== Texto ==
Sistema carcerário brasileiro: problemas e soluções
Enviada em 15/08/2019
Caótica. Essa é a expressão a qual se define a atual situação do sistema carcerário brasileiro. Fatos como os altos índices de reincidência, bem como a superlotação dos presídios confirmam a dimensão do problema no país. Nesse sentido, dentre outros fatores, tem-se a ineficiência dos programas públicos de ressocialização dos detentos e a precariedade dessas instituições como principais pontos responsáveis por essa mazela. Logo faz-se necessária uma reflexão crítica sobre o tema.
A princípio, é válido ressaltar que o atual sistema prisional brasileiro não consegue cumprir sua função de reabilitar os indivíduos para o retorno à vida em sociedade. Isso acontece pelo fato de os programas públicos estarem fundamentados em um código apenas de punição e não educativo. Isso porque a gestão dos presídios pouco investem em atividades educacionais que formem a mente dessas pessoas , como é o caso de cursos técnicos e trabalhos artesanais. Consequência disso, o número de registros de reincidência no país é alarmante, o que contribui para a superlotação dos cárceres brasileiros. A esse respeito, segundo dados divulgados pelo Ministério da Justiça, a população carcerária do Brasil é a terceira maior do mundo. Logo, percebe-se a gravidade do problema social vivenciado na contemporaneidade.

== Dados registrados ==
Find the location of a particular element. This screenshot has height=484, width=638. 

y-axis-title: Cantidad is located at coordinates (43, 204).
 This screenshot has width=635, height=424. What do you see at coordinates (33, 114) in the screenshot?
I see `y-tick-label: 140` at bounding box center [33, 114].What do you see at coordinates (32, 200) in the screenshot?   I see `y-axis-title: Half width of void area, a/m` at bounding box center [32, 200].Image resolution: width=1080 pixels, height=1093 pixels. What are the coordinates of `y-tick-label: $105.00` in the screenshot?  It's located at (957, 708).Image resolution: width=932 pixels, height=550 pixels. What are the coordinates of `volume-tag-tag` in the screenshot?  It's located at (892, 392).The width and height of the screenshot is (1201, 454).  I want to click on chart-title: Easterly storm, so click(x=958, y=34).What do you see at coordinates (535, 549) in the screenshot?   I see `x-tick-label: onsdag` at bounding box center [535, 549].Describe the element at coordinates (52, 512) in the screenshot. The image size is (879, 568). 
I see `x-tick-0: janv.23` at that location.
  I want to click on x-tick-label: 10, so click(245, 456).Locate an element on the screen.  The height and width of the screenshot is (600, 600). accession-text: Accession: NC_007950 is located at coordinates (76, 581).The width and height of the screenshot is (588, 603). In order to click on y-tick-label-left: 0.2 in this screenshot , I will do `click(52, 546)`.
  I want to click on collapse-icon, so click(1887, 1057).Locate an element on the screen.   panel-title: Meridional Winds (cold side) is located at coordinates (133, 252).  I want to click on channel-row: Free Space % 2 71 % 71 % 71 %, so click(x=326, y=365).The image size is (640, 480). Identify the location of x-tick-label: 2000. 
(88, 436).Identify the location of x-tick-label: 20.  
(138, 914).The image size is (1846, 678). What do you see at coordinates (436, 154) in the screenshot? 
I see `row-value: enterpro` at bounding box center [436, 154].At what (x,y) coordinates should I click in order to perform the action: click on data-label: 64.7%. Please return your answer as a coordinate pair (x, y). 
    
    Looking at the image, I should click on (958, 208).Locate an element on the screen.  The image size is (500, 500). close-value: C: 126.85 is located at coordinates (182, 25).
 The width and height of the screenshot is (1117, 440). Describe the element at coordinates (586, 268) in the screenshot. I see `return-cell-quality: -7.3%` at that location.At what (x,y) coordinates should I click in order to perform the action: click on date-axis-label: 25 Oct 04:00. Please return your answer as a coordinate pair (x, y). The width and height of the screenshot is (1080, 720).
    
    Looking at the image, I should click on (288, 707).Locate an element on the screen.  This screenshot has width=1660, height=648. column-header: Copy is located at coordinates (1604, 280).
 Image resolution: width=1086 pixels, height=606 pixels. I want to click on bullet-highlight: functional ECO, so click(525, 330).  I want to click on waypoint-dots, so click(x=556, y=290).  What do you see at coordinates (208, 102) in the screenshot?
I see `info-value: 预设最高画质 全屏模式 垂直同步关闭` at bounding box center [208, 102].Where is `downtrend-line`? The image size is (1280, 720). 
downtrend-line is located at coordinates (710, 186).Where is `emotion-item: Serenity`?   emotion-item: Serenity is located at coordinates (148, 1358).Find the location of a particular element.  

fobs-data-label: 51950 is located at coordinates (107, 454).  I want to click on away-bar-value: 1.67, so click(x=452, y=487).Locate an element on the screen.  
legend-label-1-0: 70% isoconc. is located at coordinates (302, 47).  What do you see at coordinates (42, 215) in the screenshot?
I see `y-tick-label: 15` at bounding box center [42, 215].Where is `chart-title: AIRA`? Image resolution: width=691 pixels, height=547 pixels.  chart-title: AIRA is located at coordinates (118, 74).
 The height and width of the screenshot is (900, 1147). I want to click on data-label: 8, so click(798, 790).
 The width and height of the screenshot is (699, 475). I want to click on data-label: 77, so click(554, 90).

== Tarefas ==
1 – Responda com base no texto sobre o sistema carcerário brasileiro:
(a) Com que palavra o texto define a situação atual do sistema carcerário brasileiro?
(b) Segundo dados do Ministério da Justiça, que posição a população carcerária do Brasil ocupa no mundo?
(c) Que atividades educacionais o texto dá como exemplo?
2 – No texto sobre o sistema carcerário brasileiro, reescreva em forma de lista o parágrafo que começa com "A princípio, é válido ressaltar", mantendo os fatos principais.
3 – Dê continuidade ao texto sobre o sistema carcerário brasileiro a partir do ponto em que ele termina.

== Respostas ==
1 –
(a) Caótica.
(b) É a terceira maior do mundo.
(c) Cursos técnicos e trabalhos artesanais.

2 –
- O sistema prisional brasileiro não consegue reabilitar os indivíduos para o retorno à vida em sociedade.
- Os programas públicos se baseiam em um código apenas de punição, e não educativo.
- A gestão dos presídios pouco investe em atividades educacionais, como cursos técnicos e trabalhos artesanais.
- Em consequência, o número de reincidências é alarmante, o que contribui para a superlotação dos cárceres.
- Segundo o Ministério da Justiça, a população carcerária do Brasil é a terceira maior do mundo.
- Isso evidencia a gravidade do problema social atual.

3 –
Outrossim, é importante pontuar que muitos presídios no Brasil não possuem preparação para conter a demanda de presidiários, o que gera péssimas condições de alojamento para essas pessoas. Sob esse viés, mesmo que a Constituição Cidadã de 1988 assegure em seu estatuto burocrático o direito a dignidade da pessoa humana, o governo pouco investe na reestruturação desses locais. Devido a isso, semelhante ao que ocorria no período da Ditadura Militar em que os criminosos eram isolados em ambientes sem qualquer condição de habitabilidade, atualmente, nos cárceres brasileiros, os indivíduos são submetidos a condições desumanas, como é o caso da contenção acima da capacidade de pessoas dentro das celas. Dessa forma, verifica-se o descaso estatal que viola direitos inalienáveis dos cidadãos.
Portanto, torna-se necessário medidas para combater esse impasse. À vista disso, é preciso que o Estado promova uma reestruturação do sistema carcerário de forma a possibilitar a ressocialização dos detentos. Isso pode ser feito por meio da criação de minicursos voltados à área profissionalizante, bem como o convênio com empresas privadas para receber esse público como mão de obra, a fim de melhorar os resultados de reabilitação e, consequentemente, atenuar a problemática da superlotação das cadeias. Feito isso, será possível alcançar maior eficiência e resultados positivos dentro dos presídios brasileiros.